Every v0.1.0 parse call paid a full dlopen → 10-symbol resolve → MediaInfo_New → version probe → configure → parse → MediaInfo_Deletedlclose cycle. For single-file use this is invisible; for batch workloads (asset scanners, directory walks, import pipelines) the load overhead dominates and is pure waste.

This PR adds a reusable MediaInfoContext that loads the MediaInfo shared library once and reuses it across many parse calls. Existing free functions are transparently routed through a lazily initialized process-wide default context so current users get the performance win without a single line of code change. The feature is purely additive — no public API signature changed and every existing test passes unmodified.

What

[core] src/mediainfo.rs

  • New public pub struct MediaInfoContext (Clone + Send + Sync) with the full 16-method parse surface mirrored from MediaInfo (parse, parse_media_info, parse_path, parse_from_reader, parse_input, their _with_options variants, plus the two parse_to_string / parse_reader_to_string raw-text helpers).
  • Three constructors: new() (default search order), with_library_file(path), with_library_search_dir(dir).
  • Accessors: library_version() -> LibVersion, library_version_string() -> &str, library_file() -> Option<&Path>, can_parse() -> bool.
  • Private internal refactor:
    • New struct LoadedLibrary<'a> carrying a borrowed &'a Arc<MediaInfoLib> + cached version info.
    • load_library split into load_library_full(library_file, library_search_dir) -> Result<(Arc<MediaInfoLib>, String, LibVersion)>.
    • parse_to_string_internal_unlocked, parse_to_string_from_url_unlocked, parse_reader_to_string_internal_unlocked, and parse_url_via_http now take &LoadedLibrary<'_> as their first parameter instead of loading the library themselves.
  • Process-wide default context: static DEFAULT_CONTEXT: OnceLock<RwLock<Option<Arc<MediaInfoContext>>>>, lazy-initialized on first use, resettable.
  • New pub fn MediaInfo::reset_default_context() escape hatch to drop and rebuild the cached context.
  • Each locked wrapper (parse_to_string_internal, parse_to_string_from_url, parse_reader_to_string_internal) now checks whether options.library_file/options.library_search_dir is set:
    • If yes → fresh per-call load_library_full (v0.1.0 path preserved verbatim).
    • If no → borrow the shared library from the default context.
  • ParseOptions::mediainfo_options rustdoc gained a "Thread safety" subsection explaining how custom options interact with the process-wide parse lock.

[errors] src/error.rs

  • New variant MediaInfoError::LibraryMismatch { context: PathBuf, requested: PathBuf } plus a library_mismatch(context, requested) constructor helper.
  • Returned when a context parse call is given a library_file / library_search_dir override that would require a different library than the one the context already loaded. Matching library_file is allowed (tautology); library_search_dir always triggers a mismatch because a re-resolve is conceptually a different load.

[api] src/lib.rs

  • Re-export MediaInfoContext from the crate root alongside the existing types.
  • Crate module docs updated with a MediaInfoContext feature bullet and a pointer to the new batch_parse example.

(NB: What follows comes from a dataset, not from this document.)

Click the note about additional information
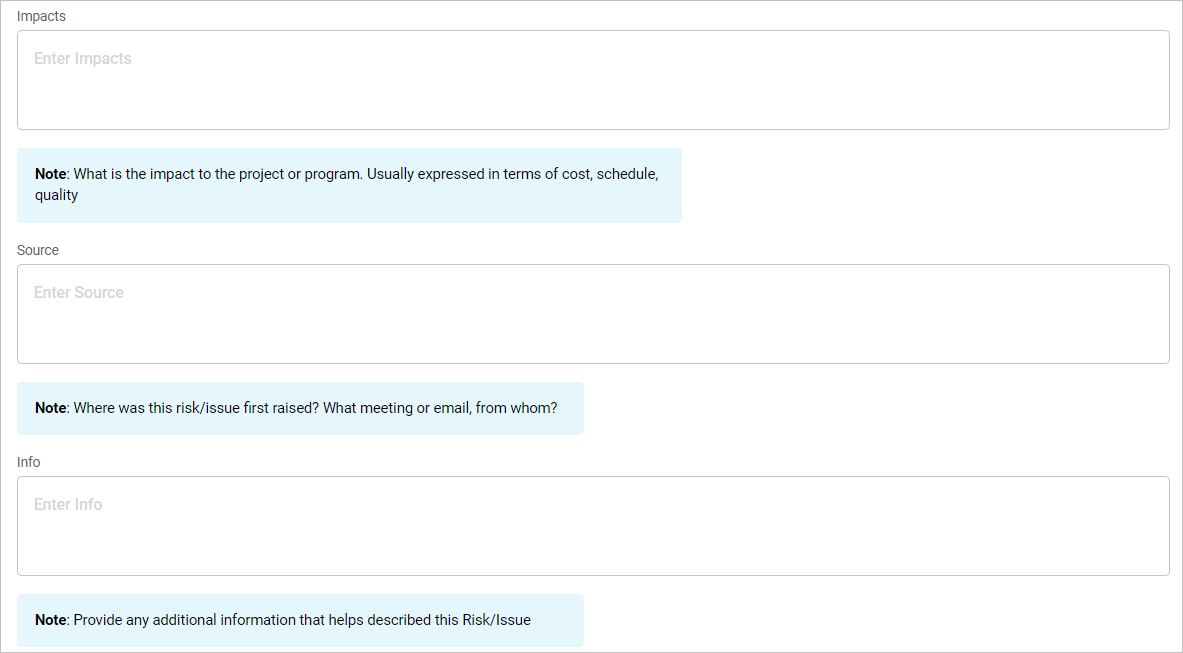Image resolution: width=1183 pixels, height=653 pixels. coord(300,620)
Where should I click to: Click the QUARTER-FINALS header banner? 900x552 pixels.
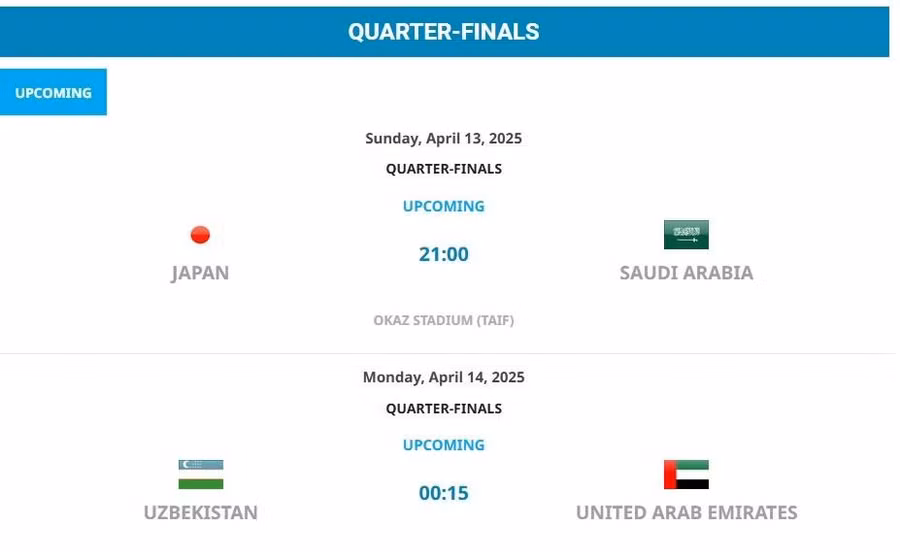(x=444, y=31)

[tests] 20 new tests, total count 203 → 223

  • tests/context_tests.rs (new, 14 tests): basic reuse, equivalence with the free function path, version cache, shared-across-threads stress (16 workers × 5 parses), library mismatch (file + search-dir), matching-file tautology, reader input, raw JSON output, custom options isolation between calls, default context reuse, reset_default_context recovery, free function with explicit library override, and pre-built MediaInfoInput dispatch.
  • tests/end_to_end_tests.rs: adds test_context_url_parse (URL via shared context using the existing tiny_http mock) and test_thread_safety_context (100-thread stress with a shared Arc<MediaInfoContext>). Original test_thread_safety is untouched.
  • tests/error_unit_tests.rs: 2 new tests covering the LibraryMismatch Display format and variant matching.
  • 2 new doctests on MediaInfoContext and MediaInfoError::library_mismatch.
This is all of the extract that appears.